Sempre gostei de tudo que envolvesse arte, desde muito nova escrevia poemas, dançava em festivais da escola, interpretava canções e até me arrisquei a compor. Tudo vinha a minha mente: a cor, a forma, o palco, a luz, o tom da voz, o arranjo musical, o dançarino a interpretar a minha interpretação musical. Mas como na vida tudo se desfaz, os sonhos vão se esvaindo para que a realidade enfim prevaleça, foi assim que a canção, a dança, a poesia, começou a pulsar menos, em “Lá menor”, cheguei mesmo a acreditar que era besteira toda aquela efervescência que vivia o meu ser quando da arte se nutria. 


Fiquei um pouco sem alma... E foram anos assim, troquei a arte pela ciência, trabalhava noite e dia, nem sabia mais se era gente, tornei-me razão dura, metálica, petrificada por dentro. Não vou negar que ainda escrevia, restava em mim uma lembrança longínqua daqueles dias que insistia em ser minha essência.


Nas reviravoltas da vida, foi em 2018, era janeiro, bem sabia, ficou aquela arte em meus pensamentos, dança inteira, rima doce, mãos ao longe, pernas precisas.... Fazia dois anos (com interrupções) que levava minha filha ao ballet. E foi no momento, de repente, vi aquela cena, corpos, mentes, dança, poesia, tudo no adágio de encantamento e êxtase. Resolvi experimentar aquela imagem e viver aquela arte.


Toda desajeitada, a professora parou a aula e disse para arrumar meu cabelo, senti como um borrado naquela pintura.... Ora pois, voltei a infância das relhas? Não liguei, afinal, era a mestra do sonho a nos guiar. Pequena, irônica, rígida, melhor professora, ela nos levava a ser mais... entre “pliês e rond de jambe tudo en dehors e en dedans” era a música que ela solfejava e os sonhos finalmente poderiam começar. E como eram doces estes sonhos expressos nos olhos dos cem mil bailarinos (sim, eles valem por muitos), cheios de esperança, nossa professora nos fazia sentir que éramos muito mais.  Não havia idade, dancei com adolescentes e pessoas maduras como eu, o tempo e os corpos não eram, ou melhor, eram atemporais.


Logo após vieram outras danças, descobrir na contemporânea o teatro na forma, o desabafo, a criação e minha imaginação fluía, novamente ela voltara a funcionar.  Naquela dança se criava e se morria, virávamos anjos, ateus, profetas, demonstrávamos a trajetória do mundo até o homo sapiens sapiens e o presságio da extinção.

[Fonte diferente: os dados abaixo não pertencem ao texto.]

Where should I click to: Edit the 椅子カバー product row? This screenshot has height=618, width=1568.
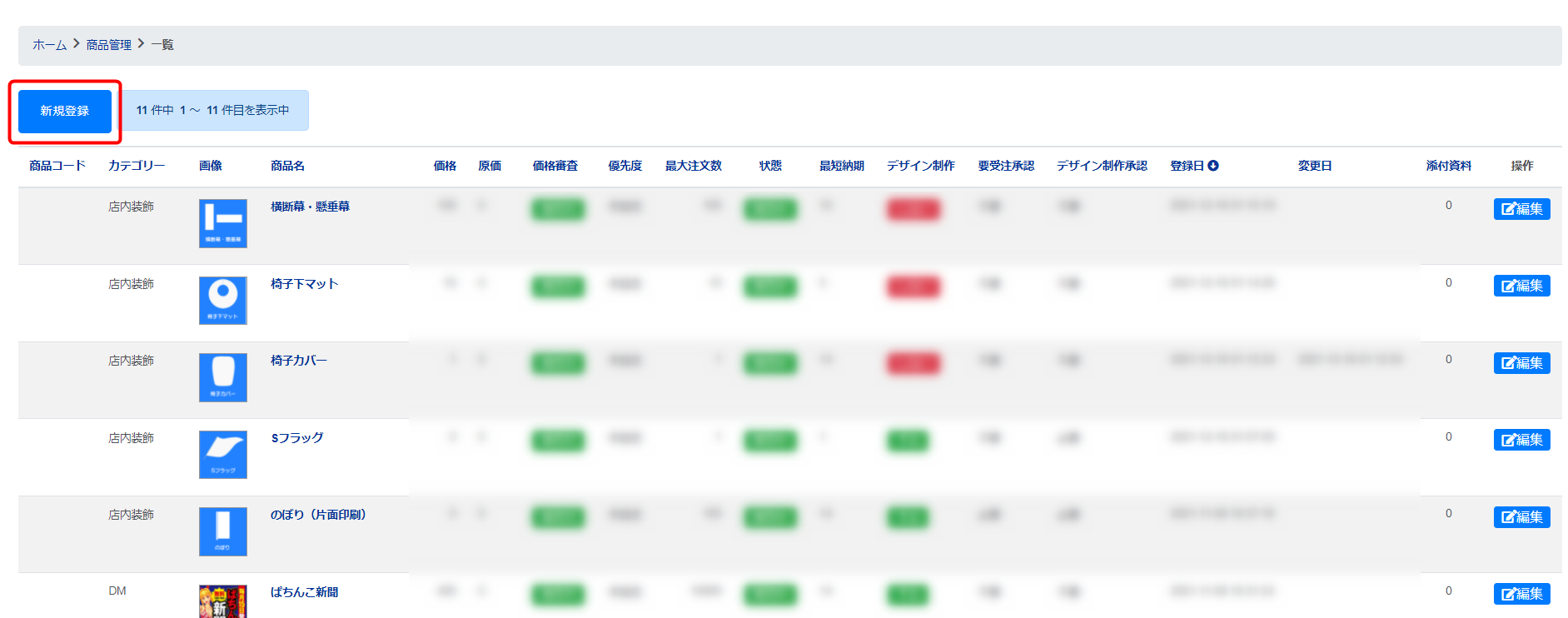[1521, 363]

Tudo isso era e é dança, acompanhados dos olhos atentos da “fazedora de sonhos”, porque tantos sonhos ela acalentava e neles seus próprios sonhos se concretizavam.  Para todos era aquela que transforma tristeza em alegria, potencial em concretude, vazios em vida. Hoje sou aprendiz da dança e estou mais completa porque a arte novamente veio em mim, graças a aquela imagem que vi e a professora de sonhos que ensinava os meninos e meninas a voar. 



 


Bernadete Zimmerle
é Bacharel em Ciências Sociais, com mestrado em Ciência Política e especialização em Metodologia Quantitativa. Gerencia projetos de pesquisas qualitativas e quantitativas nas áreas de política e opinião pública. Escreve e é parecerista de artigos científicos. Dança ballet clássico e contemporânea, aprendiz da escrita e apaixonada por arte.